Butler watched Garrett in another class as he and a DePauw student taught the meanings and pronunciations of English words.
 
“Patrick would act out the meaning, do anything to get them to say the word, play-acting to help them understand,” Butler says. “He just naturally fell into that engaging and entertaining approach, and I thought, This is a guy who can teach.”
 
Alex Avtgis ’11 wasn’t daunted by the change in plans. He’d brought books by Dr. Seuss and Shel Silverstein just in case the students didn’t have the language skills the group had expected.

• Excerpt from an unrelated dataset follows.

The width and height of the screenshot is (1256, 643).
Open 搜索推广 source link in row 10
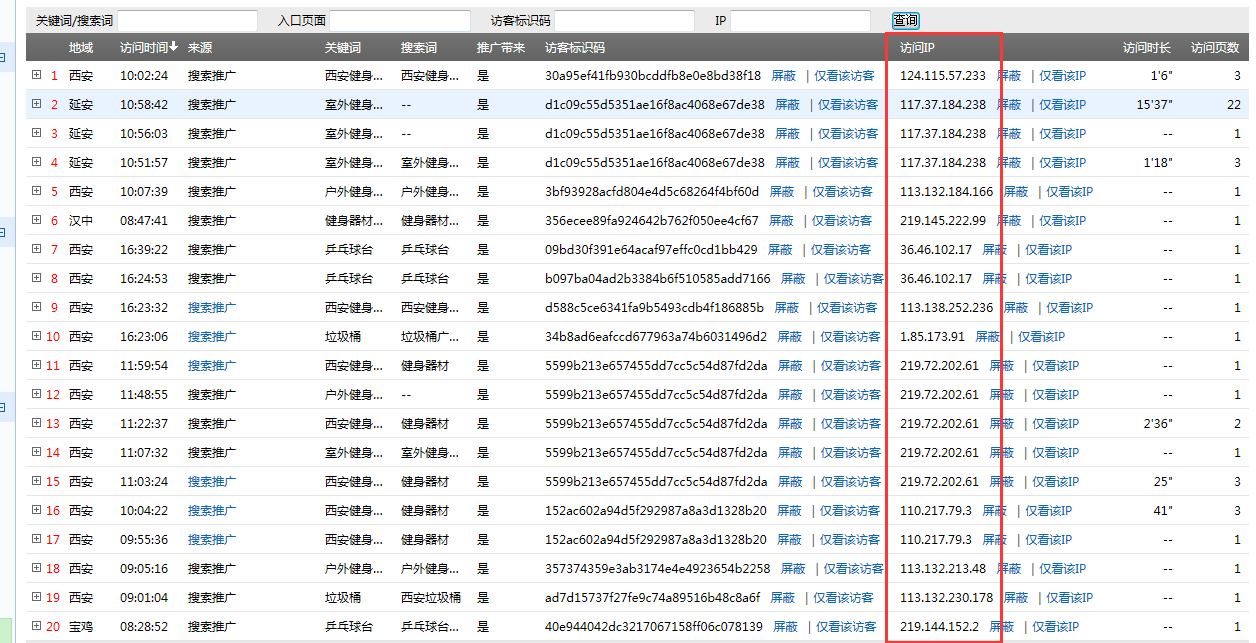[211, 337]

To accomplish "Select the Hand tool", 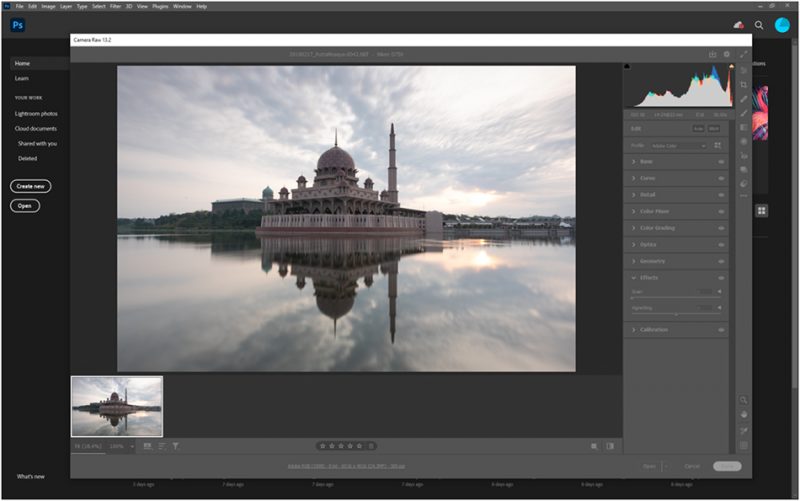I will (743, 415).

“And, of course, they didn’t,” Butler says. “The way he read the books gave his students both the meaning and the rhythm of the words, and they loved it. Alex made it fun—a beautiful teacher.”
 
Jake German ’11 and John Funston ’10 had potential troublemakers in their group. 
 
“They called on one of the tougher guys in the back of the room, and I thought, This is it—they’re going to have a problem now. But Jake can really draw students in. He walked down the aisle, pointed at this tough guy, the other students start laughing, and the guy goes up and does the exercise Jake was leading. The class applauds, and the guy sits down, pleased as he could be. He’d just spoken English in front of a room of 35 people.
 
“We were needed here in South Quito,” Butler concludes. “Volunteer teachers don’t usually go here, but if you take the College’s mission seriously, this is where you go—where there is the most need. There may also be the most danger, the most frustration, where you have to be able to deal with ambiguities, be flexible, and that’s what we wanted to put our students through, testing their mettle, testing those values.
 
“And their resolve won out.”

Blackboard in the Jungle
 
Professors Pittard and Hardy led the students for their next week of teaching at Yachana High School in the Ecuadorian rainforest. The school is sustained by an adjoining eco-tourism lodge, and most who come stay in the lodge or special volunteer quarters.
 
“Our students were the first group ever to live in the dormitory with the students,” Professor Pittard explains. And that made all the difference.
 
“It was so much better, both for our students and the Yachana students. They were literally immersed with them between classes, in the evenings.”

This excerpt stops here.